*** Begin section ***
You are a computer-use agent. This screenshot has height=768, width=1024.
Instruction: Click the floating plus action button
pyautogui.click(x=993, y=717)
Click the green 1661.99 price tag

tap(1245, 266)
*** End section ***
### EXERCISE OBJECTIVE
Print, exactly as written, each record in the listing above.

### REPLY
You are a computer-use agent. This screenshot has height=768, width=1024.
Instruction: Click the floating plus action button
pyautogui.click(x=993, y=717)
Click the green 1661.99 price tag

tap(1245, 266)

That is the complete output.